Suzi Media child sick

The UK Health Security Agency (UKHSA) and Public Health Scotland (PHS) are both investigating higher-than-usual rates of hepatitis in children aged less than 10 years.

Approximately 60 cases of hepatitis have been identified in England. A further 11 cases that were serious enough to require hospital admission have been identified in Scotland.

In Scotland, it is usual for seven or eight cases of hepatitis in children without another underlying diagnosis to be detected each year. PHS acknowledged in a press release: ‘The number of cases in such a short period of time, combined with the geographical spread and severity of illness, in some cases, is unusual and requires further investigation.

Both agencies have confirmed that the common viruses associated with hepatitis have been ruled out as causes. PHS acknowledged that infection is the likeliest cause.

Dr Meera Chand, Director of Clinical and Emerging Infections for the UKHSA, said: ‘Investigations for a wide range of potential causes are underway, including any possible links to infectious diseases.

‘We are working with partners to raise awareness among healthcare professionals, so that any further children who may be affected can be identified early and the appropriate tests carried out. This will also help us to build a better picture of what may be causing the cases.

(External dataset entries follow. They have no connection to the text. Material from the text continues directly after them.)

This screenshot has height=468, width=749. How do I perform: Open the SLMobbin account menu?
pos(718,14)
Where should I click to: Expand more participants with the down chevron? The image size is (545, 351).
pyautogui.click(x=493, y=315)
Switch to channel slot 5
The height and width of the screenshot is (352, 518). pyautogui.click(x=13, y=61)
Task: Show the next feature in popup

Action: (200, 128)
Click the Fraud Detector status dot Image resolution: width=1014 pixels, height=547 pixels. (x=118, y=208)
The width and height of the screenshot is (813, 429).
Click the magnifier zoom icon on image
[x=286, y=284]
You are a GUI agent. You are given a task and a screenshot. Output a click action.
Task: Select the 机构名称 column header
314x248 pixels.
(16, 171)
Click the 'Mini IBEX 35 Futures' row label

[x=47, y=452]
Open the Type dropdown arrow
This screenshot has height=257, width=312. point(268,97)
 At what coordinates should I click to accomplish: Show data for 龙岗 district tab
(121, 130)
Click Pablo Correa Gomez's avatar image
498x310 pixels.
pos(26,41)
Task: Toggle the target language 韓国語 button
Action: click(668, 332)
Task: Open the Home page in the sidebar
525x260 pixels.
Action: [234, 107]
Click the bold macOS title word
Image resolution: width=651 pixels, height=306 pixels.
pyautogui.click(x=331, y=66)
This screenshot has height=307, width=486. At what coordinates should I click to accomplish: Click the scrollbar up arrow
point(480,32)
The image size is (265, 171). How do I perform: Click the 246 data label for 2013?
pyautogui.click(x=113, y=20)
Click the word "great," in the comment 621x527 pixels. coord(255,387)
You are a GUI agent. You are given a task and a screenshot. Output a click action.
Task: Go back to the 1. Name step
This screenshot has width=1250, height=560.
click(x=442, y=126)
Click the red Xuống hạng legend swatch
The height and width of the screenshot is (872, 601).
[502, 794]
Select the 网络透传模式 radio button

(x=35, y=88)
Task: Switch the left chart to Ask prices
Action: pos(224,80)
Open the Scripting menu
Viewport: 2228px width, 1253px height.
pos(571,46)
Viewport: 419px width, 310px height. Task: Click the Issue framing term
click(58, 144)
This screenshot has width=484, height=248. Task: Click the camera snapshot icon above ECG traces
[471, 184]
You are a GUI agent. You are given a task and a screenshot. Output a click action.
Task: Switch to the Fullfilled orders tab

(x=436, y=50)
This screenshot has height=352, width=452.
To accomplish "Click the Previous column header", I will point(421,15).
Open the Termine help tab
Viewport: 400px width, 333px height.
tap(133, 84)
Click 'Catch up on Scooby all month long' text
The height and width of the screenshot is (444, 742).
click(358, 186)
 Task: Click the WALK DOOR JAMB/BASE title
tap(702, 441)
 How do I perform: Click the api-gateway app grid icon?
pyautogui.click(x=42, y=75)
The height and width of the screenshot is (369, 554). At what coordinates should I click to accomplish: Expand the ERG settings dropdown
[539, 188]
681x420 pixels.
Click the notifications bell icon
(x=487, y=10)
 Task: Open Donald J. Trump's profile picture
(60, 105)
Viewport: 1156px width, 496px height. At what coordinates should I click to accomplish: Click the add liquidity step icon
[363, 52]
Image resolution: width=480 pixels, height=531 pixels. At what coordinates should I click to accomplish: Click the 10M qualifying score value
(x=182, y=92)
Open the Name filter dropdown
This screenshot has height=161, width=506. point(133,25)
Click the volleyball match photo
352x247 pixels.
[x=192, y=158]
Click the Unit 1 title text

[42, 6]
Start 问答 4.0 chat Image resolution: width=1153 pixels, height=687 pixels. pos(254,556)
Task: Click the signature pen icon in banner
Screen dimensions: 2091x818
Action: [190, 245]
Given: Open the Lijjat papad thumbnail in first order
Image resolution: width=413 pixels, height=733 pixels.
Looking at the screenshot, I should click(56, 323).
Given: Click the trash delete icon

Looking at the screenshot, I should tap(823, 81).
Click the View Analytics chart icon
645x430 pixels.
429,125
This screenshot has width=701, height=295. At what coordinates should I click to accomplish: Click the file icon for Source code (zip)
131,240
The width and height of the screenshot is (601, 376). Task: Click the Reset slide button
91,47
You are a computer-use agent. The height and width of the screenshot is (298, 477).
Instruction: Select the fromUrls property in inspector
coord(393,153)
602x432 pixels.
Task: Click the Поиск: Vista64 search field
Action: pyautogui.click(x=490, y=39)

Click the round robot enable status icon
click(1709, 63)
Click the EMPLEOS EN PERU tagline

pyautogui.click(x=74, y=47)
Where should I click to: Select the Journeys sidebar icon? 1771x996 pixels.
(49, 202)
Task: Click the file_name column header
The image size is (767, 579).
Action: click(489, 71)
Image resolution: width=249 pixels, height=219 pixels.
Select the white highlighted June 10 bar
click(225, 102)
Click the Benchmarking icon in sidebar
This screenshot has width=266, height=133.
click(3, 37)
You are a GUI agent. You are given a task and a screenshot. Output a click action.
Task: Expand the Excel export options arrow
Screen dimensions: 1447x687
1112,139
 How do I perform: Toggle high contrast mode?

‘We are also reminding parents to be aware of the symptoms of jaundice—including skin with a yellow tinge, which is most easily seen in the whites of the eyes—and to contact a healthcare professional if they have concerns.’

Dr Nicholas Phin, Director of Public Health for PHS, said: ‘If you have a child who is showing signs of jaundice … then parents should contact their GP or other healthcare professional.

‘We are continuing to investigate these cases and will provide further updates as and when they are available.’